ドアが開かれ俺の顔を見るなり「どうされました?何かありましたか?」と聞いた。
「あのー、8月2日の各部署の監視カメラの映像は残っていないでしょうか?」
俺より先に桜井が聞いた。 菅原さんは驚いて桜井を見て、俺を見た。
「橘の友達だった桜井恵と言います。私が橘の事を調べていると知って、手伝うと言ってくれて…」
その時、菅原さんの視線が俺たちの後方に向けられ、一瞬険しい表情になった。
「中に入って聞きましょう。」
俺と桜井は後ろを振り向いたが誰もいなかった。 警備室の中に入ると菅原さんが
「誰か私達の様子を伺っていました。」と言った。
「木村課長…なのかなあ…」
「おそらく…」
「木村課長をご存知なんですか?」
「この会社の役職についておられる方の顔と名前は記憶しております。」
「わあ~、プロですねぇ」と桜井が明るく言った。どうも緊張感が桜井にはない。
「いや~、」褒められて菅原さんもまんざらでもない。
「さっきの件ですが、もう4か月も前の事ですから、先程お渡しした屋上のデータ以外は残っていません。何を調べたかったのですか?」
「あの日、橘は誰かに呼ばれて屋上に行ったんだと思うんです。スマホにもメールが
残っていなかったのなら、ひょっとしてメモを渡されたんじゃないかと思いまして、
桜井は橘の鞄の中に丸められた紙が入っていたのを見たことがあるそうなんです。」
桜井は大きく頷いた。そして、俺の話したかった続きを桜井が続けた。
「だからぁ、美由の持ち物の中にメモが入っていなかったのなら、犯人が犯行後に
持ち去ったんじゃないかと思ったんです。 営業2課のあの日のカメラの映像に美由の鞄からメモを持ち出す姿が映ってはいないかと思い、確認したかったんです。」
「どうしてそう思うのですか? 自分の意志で屋上に行ったかもしれないじゃないですか。」
「これを見て下さい。」
俺は菅原さんに貸してもらった8月2日のカメラの映像を見せた。
「この小さな三角の物はドアの一部ではないかと思っています。これは橘が屋上に行った時刻より12分位前です。だから先に誰かがもう屋上にいたと思われます。」
「あそこのカメラはドアの真上に設置されていますが、人一人カメラに映らないように通れるって事ですか?」
「そうです。ドアを少し開けてそれ以上開かないように手でドアノブを持って、壁に沿って横に歩くと映らないんじゃないかと思うんです。でもちょっとだけドアが動いた時に この様にドアの一部が映ったんじゃないかと…」
「それじゃあ監視カメラの設置の仕方に随分問題がありますね。」
「実験して見ますか?」と俺は提案した。そして桜井に言った。
「桜井さん、上に着いたら電話しますから ここで菅原さんとモニターを見ていて下さい。」
「はい!」元気いっぱいの返事だ。
俺は急いでエレベーターまで行きℝのボタンを押した。屋上に着くとドアを開ける前に桜井に電話を入れた。

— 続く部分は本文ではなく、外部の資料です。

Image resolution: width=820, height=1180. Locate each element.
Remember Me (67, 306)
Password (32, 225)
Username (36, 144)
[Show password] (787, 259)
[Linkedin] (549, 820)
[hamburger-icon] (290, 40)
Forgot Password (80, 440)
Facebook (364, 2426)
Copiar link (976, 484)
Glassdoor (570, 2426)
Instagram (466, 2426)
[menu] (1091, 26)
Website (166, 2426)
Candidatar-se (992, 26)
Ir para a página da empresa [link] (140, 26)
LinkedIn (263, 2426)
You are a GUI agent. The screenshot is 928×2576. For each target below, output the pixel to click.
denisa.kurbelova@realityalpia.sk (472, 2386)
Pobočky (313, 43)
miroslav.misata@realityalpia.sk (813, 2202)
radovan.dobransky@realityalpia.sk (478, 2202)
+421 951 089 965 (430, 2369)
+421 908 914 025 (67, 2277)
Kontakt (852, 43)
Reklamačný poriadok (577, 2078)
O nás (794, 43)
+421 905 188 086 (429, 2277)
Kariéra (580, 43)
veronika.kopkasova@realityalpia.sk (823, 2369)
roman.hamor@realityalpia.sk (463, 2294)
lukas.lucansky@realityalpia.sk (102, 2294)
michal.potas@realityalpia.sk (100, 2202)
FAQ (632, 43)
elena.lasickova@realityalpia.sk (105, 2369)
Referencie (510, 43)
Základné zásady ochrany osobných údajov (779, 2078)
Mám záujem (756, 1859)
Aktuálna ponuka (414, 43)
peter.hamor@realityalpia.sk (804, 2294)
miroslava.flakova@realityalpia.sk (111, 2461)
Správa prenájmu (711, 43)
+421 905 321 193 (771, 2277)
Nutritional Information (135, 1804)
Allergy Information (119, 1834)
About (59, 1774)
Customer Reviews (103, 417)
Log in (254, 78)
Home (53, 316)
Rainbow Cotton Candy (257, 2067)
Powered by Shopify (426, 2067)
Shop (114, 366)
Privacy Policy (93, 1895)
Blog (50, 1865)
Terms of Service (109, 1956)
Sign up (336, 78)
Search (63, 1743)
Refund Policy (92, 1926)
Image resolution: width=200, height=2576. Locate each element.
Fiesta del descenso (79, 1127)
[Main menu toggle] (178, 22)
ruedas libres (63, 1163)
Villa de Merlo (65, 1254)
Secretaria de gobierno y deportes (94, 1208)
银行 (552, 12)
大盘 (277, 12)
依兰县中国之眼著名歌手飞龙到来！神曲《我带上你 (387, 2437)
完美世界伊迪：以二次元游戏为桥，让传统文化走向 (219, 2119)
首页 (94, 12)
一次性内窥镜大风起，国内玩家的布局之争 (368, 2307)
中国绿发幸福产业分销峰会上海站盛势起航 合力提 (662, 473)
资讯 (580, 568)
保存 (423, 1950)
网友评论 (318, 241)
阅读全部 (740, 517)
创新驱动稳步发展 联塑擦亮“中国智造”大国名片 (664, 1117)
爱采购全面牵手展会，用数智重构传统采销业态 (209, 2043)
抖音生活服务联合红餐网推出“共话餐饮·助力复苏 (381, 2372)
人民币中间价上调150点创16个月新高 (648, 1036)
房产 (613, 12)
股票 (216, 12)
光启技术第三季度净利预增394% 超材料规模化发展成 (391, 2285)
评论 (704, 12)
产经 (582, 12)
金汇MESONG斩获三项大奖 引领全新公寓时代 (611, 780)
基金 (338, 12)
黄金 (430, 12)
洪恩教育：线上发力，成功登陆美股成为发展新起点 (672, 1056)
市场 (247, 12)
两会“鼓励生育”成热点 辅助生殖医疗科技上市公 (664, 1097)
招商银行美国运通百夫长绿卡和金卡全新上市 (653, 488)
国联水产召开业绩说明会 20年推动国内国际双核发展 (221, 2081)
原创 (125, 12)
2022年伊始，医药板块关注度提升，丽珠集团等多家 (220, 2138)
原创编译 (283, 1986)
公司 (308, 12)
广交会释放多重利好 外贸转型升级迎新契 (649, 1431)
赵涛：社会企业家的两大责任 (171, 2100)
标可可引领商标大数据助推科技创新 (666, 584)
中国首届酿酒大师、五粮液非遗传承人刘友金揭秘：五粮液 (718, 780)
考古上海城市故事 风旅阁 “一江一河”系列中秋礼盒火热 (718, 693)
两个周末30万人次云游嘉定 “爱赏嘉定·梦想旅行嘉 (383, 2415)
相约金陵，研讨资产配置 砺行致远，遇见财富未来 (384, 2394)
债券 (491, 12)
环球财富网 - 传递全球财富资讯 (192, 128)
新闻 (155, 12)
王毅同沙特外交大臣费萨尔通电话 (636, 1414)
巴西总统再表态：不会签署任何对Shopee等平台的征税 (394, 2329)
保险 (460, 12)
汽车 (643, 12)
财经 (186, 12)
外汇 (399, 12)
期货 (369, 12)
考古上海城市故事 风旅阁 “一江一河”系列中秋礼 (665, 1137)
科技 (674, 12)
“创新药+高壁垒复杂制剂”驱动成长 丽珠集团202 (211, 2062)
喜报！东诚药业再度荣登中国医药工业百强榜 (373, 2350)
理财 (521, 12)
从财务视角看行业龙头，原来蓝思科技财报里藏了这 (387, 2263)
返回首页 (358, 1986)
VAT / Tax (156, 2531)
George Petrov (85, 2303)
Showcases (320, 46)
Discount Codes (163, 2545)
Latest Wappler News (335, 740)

「今からカメラに映らないように屋上に出てみるから モニターをよーく見ていて下さい。」
ドアを開けると自分の身体の厚み以上に開かないように しっかり身体に密着させ、背中は建物の壁にピッタリと付けて 横に身体をスライドさせて歩いた。
一度屋上に出て、再びドアを少しだけ開けて 今度は逆の動きで建物の中に戻った。
上手く出来たと思った。急いで警備室に向かい、菅原さんと桜井の反応に期待した。
警備室のドアを開けると、二人が何か言いたそうに俺を見て笑っている。